Consider the precision with which the costs for the famous Jalsa at Gol Bagh in Lahore in 1970 have been put at Rs3,623.

There are receipts for every paisa, including a bill of Rs1,600 (reproduced below) for the renting of loudspeakers.

Comparing with today, neither the cost of Bilawal's recent jalsa in Karachi has been published, nor the facts of who contributed the money.

Bhutto was quite happy being driven around in Dr Hasan’s VW Beetle (pictured below), but Bilawal prefers CM Punjab's or Malik Riaz’s helicopter. Bhutto stayed either at the Intercontinental hotel (which he paid for himself) or party members’ residences whereas Bilawal prefers the large mansion gifted to his father by a property tycoon, with the cost and origin of funds again unclear.

I talked to a few Jiyalas recently, asking if they would make the 72km trek to Bahria Town to attend the convention in Lahore this year on Nov 30.

The answer was an emphatic 'No'.

"Only those with 'parchees' (metaphor meaning 'asking favours') go there now," said one.

"Yes," added another one, "and money to lubricate a smoother processing of the application."

Another worker told me the story of a long suffering Jiyala who had been lashed under Zia's reign, who arrived at Bahria town Lahore to meet Asif Zardari. He was denied entry as his name was not on the list.

When he complained and recounted his sacrifices for the party the years in prison and the marks on his back, he was correctly informed that the PPP now belongs to Asif Zardari and not to Zulfikar Ali Bhutto or Benazir, and it is solely and completely up to Zardari whom to give an audience to.

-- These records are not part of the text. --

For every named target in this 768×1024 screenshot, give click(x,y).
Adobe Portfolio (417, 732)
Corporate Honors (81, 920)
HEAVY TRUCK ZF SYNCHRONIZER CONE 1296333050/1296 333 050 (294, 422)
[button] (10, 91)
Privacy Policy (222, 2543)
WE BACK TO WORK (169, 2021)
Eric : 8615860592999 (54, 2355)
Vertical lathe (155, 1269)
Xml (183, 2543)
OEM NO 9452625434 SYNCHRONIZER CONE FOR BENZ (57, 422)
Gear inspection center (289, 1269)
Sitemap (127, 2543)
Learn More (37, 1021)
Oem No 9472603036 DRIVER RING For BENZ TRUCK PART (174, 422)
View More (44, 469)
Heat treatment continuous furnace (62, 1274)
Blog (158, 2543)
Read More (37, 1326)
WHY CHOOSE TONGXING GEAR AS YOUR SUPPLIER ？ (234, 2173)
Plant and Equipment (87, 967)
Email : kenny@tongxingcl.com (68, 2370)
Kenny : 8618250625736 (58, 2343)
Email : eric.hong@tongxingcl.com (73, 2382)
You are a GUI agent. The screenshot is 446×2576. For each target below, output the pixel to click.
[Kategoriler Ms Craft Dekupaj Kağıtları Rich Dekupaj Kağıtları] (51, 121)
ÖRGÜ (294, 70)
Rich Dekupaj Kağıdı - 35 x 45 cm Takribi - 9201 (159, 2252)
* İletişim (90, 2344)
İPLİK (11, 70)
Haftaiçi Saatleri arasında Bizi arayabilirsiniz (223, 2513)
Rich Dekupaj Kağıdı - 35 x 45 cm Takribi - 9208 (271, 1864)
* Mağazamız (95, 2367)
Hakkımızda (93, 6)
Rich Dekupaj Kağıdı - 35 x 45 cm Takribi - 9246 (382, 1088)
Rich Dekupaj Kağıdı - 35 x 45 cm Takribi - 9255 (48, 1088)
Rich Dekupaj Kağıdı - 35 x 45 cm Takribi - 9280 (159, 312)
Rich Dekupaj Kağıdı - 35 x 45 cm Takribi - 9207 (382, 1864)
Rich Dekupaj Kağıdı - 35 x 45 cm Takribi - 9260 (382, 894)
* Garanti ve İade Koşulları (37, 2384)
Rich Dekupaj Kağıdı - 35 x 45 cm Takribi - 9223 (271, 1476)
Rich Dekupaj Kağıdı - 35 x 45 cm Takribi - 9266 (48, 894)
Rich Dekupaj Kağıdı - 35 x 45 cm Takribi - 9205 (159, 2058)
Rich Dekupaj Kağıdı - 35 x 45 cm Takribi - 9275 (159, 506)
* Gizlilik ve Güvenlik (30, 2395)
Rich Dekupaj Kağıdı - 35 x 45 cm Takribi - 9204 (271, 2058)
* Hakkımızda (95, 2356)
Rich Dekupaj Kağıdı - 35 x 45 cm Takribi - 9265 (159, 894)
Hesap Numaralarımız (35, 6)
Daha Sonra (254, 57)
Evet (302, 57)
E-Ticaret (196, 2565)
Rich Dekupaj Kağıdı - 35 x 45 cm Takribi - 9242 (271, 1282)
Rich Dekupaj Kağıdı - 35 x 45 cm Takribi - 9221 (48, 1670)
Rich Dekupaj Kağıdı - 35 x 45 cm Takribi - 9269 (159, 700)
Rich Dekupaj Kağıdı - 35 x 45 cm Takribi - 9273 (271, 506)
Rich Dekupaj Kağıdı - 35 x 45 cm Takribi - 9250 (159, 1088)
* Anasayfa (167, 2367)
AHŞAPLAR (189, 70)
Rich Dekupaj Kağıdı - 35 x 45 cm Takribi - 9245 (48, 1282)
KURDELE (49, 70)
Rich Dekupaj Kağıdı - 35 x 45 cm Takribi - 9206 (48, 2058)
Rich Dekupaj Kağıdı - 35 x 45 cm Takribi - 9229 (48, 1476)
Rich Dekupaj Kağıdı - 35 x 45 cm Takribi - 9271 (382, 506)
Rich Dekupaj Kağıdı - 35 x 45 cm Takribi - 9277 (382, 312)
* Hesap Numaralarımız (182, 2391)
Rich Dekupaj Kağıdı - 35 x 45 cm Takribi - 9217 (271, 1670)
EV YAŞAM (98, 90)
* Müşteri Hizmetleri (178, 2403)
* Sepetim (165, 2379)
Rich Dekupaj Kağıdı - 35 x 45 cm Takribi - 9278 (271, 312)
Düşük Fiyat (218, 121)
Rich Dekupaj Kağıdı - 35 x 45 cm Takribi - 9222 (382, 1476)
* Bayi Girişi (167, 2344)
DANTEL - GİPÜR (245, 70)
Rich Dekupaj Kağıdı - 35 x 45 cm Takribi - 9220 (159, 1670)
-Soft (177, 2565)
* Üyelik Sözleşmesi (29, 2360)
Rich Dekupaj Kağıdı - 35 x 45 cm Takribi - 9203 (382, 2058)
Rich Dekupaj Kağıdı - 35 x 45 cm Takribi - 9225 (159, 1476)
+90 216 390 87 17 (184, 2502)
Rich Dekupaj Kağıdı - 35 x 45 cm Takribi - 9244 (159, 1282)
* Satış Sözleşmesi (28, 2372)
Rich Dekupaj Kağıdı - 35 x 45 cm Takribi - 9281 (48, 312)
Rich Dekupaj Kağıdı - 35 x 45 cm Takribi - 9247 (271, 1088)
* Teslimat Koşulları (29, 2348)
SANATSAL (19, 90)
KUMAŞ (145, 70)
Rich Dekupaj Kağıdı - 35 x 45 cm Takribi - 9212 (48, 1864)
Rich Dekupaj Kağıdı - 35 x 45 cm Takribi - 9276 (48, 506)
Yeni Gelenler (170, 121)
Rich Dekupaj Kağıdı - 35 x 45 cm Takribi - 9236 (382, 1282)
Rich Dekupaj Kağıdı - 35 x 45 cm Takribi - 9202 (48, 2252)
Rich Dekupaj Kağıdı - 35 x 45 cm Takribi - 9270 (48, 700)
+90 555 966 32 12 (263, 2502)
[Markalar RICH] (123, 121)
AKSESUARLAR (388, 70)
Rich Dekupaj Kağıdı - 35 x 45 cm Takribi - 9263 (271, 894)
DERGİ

Take a look: The PPP jiyala: An existentialist history

To seek the truth and distance himself from the current PPP, Bilawal should consider withdrawing from the limelight to the cities and villages of Pakistan for at least 10 years, work in all corners of the country, and then come up with his own vision.

In 10 years' time, he would only be in his mid-thirties, mature enough for politics, and there would still be space. In fact some of the current froth may well have settled down.

But by jumping into the fray this early, he is proving to be a nail rather than a hammer to the coffin of the current PPP.